Enfin, j'ai demandé à la population qu'elle me fasse un retour….et ce sont plus de 12'000 personnes qui ont répondu au questionnaire, testant ainsi les usagers de nos infrastructures sur 47 propositions concrètes.

Certains ont pensé que ce n'était que de des opérations de communication… ils se sont trompé. Car nous n'en sommes pas restés là. En effet, de cette démarche a découlé :

 1)      des dizaines de mesures mise en œuvre rapidement (ondes vertes, rue de l'Ecole-de-Médecine, rue Ami-Lullin, feux orange clignotant, gel de la pose de 6 feux sur le Quai Gustave-Addor, voies supplémentaires à la douane de Bardonnex) et des dizaines d'autres actuellement à l'étude qui sont directement inspirées du questionnaire : motos dans les voies du bus, téléphérique urbain, péage, traversée du lac et mesures de compensation au centre ville, etc.  ;

 2)      le dépôt au Grand Conseil d'un projet de loi sur la mobilité, qui a pour but de mettre fin à la guerre des transports à Genève. J'ai souhaité que tous les représentants du Grand Conseil soient impliqués, puisse échanger et enfin, qu'il puisse aboutir d'un texte à une quasi-unanimité. Mon appel était clair: les genevois nous attendent au tournant, chacun doit faire un pas vers l'autre et construire le canton du XXIe siècle à la hauteur des défis qui nous font face.

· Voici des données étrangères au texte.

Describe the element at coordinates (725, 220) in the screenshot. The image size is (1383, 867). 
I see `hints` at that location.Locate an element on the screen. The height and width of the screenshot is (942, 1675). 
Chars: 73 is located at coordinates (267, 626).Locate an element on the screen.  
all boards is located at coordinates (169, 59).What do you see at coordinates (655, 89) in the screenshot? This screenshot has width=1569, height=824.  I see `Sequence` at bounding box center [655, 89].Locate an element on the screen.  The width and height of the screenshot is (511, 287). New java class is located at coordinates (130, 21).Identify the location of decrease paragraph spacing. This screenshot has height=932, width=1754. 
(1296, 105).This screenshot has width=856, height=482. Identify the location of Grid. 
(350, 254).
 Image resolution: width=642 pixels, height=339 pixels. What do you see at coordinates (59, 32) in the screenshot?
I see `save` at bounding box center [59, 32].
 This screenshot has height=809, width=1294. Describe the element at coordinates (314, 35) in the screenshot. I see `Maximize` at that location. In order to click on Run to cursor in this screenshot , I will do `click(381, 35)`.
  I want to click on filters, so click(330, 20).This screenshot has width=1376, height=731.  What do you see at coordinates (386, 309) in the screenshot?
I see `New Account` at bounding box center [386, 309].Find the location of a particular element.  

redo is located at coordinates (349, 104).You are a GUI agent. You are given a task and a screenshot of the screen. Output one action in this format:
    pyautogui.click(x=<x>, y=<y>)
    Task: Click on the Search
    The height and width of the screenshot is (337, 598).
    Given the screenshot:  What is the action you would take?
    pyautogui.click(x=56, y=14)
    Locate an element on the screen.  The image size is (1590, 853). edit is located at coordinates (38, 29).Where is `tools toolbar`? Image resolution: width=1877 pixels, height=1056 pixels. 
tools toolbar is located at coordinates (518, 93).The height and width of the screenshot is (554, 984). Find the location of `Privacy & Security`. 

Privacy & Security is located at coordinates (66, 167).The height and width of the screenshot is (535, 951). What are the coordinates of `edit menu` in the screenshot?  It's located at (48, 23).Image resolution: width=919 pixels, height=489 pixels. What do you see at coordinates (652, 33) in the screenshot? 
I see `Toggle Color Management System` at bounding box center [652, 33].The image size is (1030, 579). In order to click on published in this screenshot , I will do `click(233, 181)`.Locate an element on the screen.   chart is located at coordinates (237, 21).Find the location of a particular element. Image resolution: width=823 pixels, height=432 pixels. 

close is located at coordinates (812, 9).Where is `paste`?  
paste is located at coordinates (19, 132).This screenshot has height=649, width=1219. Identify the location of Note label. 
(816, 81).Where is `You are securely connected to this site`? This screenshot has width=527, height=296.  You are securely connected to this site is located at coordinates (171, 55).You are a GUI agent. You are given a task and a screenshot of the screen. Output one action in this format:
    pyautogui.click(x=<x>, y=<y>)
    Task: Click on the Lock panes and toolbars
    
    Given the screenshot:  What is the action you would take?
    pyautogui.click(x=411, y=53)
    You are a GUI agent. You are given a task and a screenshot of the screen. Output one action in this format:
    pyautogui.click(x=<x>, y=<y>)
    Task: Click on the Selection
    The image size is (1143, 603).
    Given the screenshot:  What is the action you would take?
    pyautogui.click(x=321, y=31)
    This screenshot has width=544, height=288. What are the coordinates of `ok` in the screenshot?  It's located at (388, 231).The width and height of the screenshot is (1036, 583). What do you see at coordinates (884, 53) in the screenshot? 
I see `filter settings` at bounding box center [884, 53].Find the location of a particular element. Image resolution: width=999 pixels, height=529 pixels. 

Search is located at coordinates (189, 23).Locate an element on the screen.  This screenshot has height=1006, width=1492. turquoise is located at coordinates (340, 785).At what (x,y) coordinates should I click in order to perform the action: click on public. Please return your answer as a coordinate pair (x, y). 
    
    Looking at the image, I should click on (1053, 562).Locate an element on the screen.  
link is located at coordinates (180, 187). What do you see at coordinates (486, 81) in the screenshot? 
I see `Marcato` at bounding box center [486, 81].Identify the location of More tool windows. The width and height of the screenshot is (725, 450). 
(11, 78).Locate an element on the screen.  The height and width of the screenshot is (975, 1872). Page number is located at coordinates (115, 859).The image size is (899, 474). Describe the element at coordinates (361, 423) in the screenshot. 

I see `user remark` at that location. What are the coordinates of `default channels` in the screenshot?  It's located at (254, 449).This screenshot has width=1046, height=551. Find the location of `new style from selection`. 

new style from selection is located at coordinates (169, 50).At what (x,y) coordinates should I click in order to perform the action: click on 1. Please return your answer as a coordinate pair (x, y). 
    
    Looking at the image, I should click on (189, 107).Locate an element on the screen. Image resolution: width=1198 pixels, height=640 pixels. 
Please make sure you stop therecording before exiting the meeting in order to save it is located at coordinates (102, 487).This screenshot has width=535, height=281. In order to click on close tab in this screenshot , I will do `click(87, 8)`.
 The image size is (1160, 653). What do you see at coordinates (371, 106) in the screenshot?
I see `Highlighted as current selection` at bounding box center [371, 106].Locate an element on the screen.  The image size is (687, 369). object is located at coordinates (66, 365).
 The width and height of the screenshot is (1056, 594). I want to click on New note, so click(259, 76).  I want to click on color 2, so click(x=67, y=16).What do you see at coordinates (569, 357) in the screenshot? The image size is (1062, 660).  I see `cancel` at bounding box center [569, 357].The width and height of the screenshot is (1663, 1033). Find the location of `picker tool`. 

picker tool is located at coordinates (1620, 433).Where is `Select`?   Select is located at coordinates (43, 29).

Pendant des semaines, les membres la sous-commission des transports chargée d'examiner le projet de loi sur la mobilité se sont saisis de toutes ces questions et ont pris la mesure des défis à relever. Issu d'un compromis inédit, de nouvelles propositions ont émergés. Mon département se chargera de les examiner en temps voulu, ne serais-ce parce qu'elles font toute partie d'un puzzle dont la perte d'une pièce ne ferait que le bonheur de celles et ceux qui comptent poursuivre la guerre des transports.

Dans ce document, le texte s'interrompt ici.